Wednesday, May 7, 2014

How do I come clean? Options for declaring your foreign bank account to the IRS

Each option has different pros and cons and it is important to understand the repercussions of how you choose to inform the IRS of your transgression.
Jeffrey S. Freeman writes: You may have received a letter from your foreign bank requiring you to provide tax disclosure documentation that you never filed. Perhaps the recent proceedings with Swiss bank accounts and the upcoming FATCA (Foreign Account Tax Compliance Act) effective date of July 1, 2014 caught your attention and made you ponder your own predicament. If you have foreign accounts that you failed to properly report to the IRS, now is the time to come clean and remedy your mistake. You have several options, each with a different benefit or consequence, which your tax counsel can review in greater detail with you.
OVDP
Often the best option is to enroll in the IRS’ Offshore Voluntary Disclosure Program (OVDP). This amnesty initiative is currently being offered by the IRS and may be the last opportunity for many U.S. taxpayers to enter into the program due to the implementation of FATCA. The influx of foreign account information that the IRS will receive under FATCA may eliminate the OVDP as a viable option for many U.S. taxpayers.
The OVDP encourages U.S. taxpayers with undisclosed foreign bank accounts and unreported income to come into compliance with U.S. tax laws and avoid criminal prosecution. If accepted into the OVDP, taxpayers must file amended tax returns for an eight year period and pay all back taxes, interest, and an accuracy related penalty of 20 percent of the taxes due, and a civil penalty equal to 27.5 percent of the highest aggregate value of the U.S. taxpayer’s foreign bank accounts during the eight-year period (subject to certain exceptions).
Streamlined OVDP
U.S. taxpayers who live overseas (including those with dual citizenship) and have not filed U.S. returns may qualify for the IRS’ streamlined non-resident compliance procedure. This procedure requires filing delinquent tax returns for the past three years and delinquent FBARs for the past six years. Submissions are reviewed by the IRS, but the intensity of the review varies according to the level of compliance risk presented by the submission. Those with low compliance risk will be expedited and generally will not receive penalties or follow-up from the IRS. Those submissions presenting a higher risk are not eligible for the streamlined procedure and will be subject to a more thorough review and possibly a full examination extending beyond the three years of tax returns provided. As a result of this review the IRS may impose tax, interest and penalties.

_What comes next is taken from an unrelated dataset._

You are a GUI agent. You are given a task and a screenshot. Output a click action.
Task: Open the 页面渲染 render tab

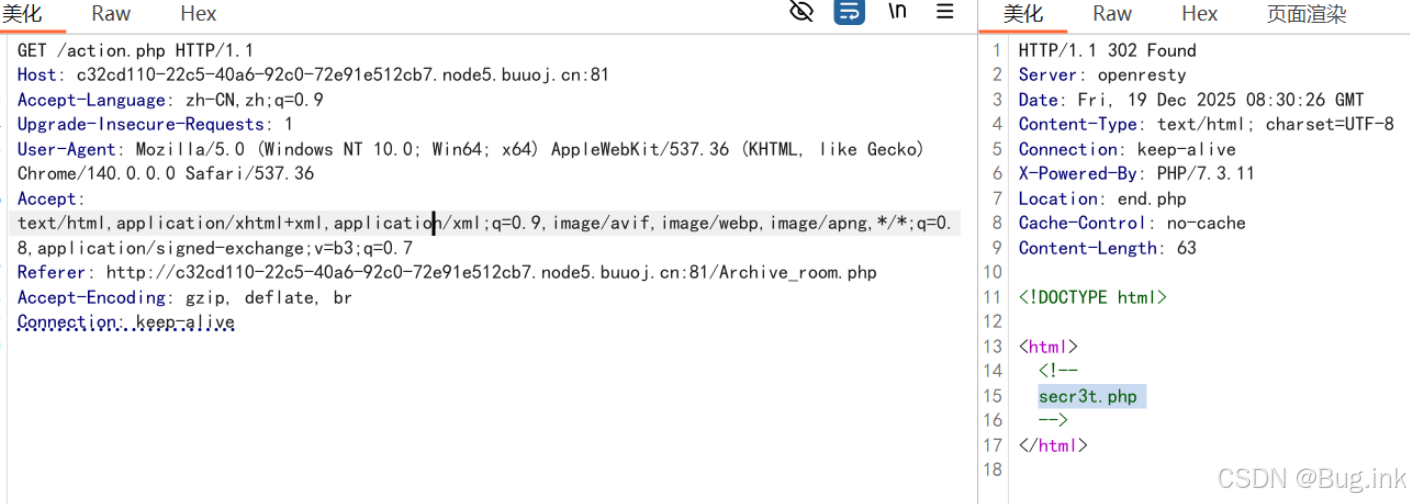click(1306, 13)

Quiet disclosures – Not a good option
A quiet disclosure is when a taxpayer tries to start disclosing foreign income without addressing the prior years of not reporting on the account. A U.S. taxpayer reports previously-excluded foreign income on a tax return and/or reports a previously undisclosed foreign bank account on an FBAR on a going-forward basis following normal reporting procedures, without attempting to address noncompliance in previous tax years. Alternatively, a U.S. taxpayer may attempt to address past noncompliance by filing amended tax returns and/or delinquent FBARs for past tax years following normal reporting procedures. Quiet disclosures can trigger IRS audits, they do not provide amnesty from criminal prosecution, and the civil penalties imposed on a taxpayer who is audited can be substantially greater than the penalties that would have been assessed if the taxpayer entered into one of the voluntary disclosure alternatives.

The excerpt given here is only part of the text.